To do — Count the lines in the listing below that contain the word "Instruction". Give only the number.

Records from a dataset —
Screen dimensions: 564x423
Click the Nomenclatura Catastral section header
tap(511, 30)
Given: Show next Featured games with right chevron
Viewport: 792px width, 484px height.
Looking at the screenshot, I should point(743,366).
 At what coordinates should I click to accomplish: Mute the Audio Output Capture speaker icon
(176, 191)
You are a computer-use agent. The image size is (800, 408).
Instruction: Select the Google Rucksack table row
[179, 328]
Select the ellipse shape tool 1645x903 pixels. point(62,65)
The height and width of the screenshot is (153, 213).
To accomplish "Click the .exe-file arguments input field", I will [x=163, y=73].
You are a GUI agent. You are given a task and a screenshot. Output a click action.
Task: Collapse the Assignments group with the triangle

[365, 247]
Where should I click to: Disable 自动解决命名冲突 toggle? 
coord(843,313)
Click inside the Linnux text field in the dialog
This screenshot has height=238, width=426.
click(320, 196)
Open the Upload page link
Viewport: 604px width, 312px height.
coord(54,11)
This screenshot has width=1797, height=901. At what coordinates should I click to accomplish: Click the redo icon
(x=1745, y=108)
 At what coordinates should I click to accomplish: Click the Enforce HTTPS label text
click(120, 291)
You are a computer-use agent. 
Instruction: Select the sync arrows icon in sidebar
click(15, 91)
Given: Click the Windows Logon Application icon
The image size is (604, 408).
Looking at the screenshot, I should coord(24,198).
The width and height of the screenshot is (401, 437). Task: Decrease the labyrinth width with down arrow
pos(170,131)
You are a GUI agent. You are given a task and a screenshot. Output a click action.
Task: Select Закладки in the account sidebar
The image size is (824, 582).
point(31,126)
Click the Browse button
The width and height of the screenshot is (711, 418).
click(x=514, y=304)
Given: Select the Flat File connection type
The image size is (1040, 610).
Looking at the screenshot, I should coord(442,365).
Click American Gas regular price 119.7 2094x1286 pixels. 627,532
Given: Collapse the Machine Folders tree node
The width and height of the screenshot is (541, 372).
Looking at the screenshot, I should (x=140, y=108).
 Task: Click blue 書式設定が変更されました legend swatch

Final result — 2